* **Data in this exercise**:
-*-*-

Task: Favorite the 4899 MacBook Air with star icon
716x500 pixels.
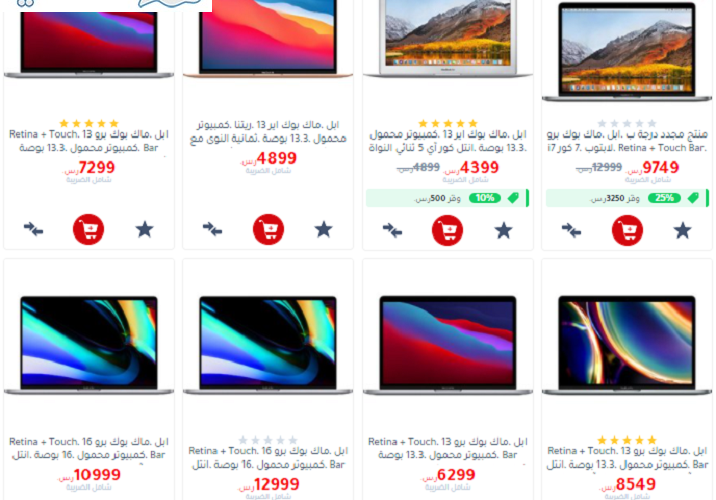Action: pos(323,229)
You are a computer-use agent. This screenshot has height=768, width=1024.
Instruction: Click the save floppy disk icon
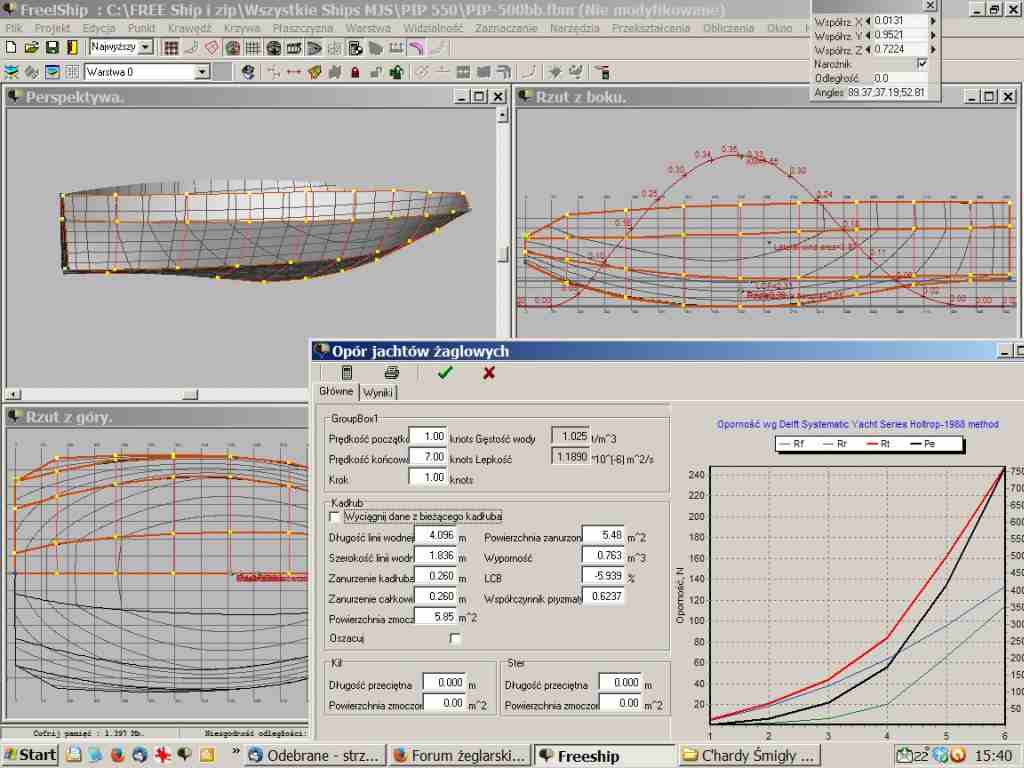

-*-*-

When you write out the material, reproduce each line exactly and omit any picture it holds.

* **Result of this task**:
Task: Favorite the 4899 MacBook Air with star icon
716x500 pixels.
Action: pos(323,229)
You are a computer-use agent. This screenshot has height=768, width=1024.
Instruction: Click the save floppy disk icon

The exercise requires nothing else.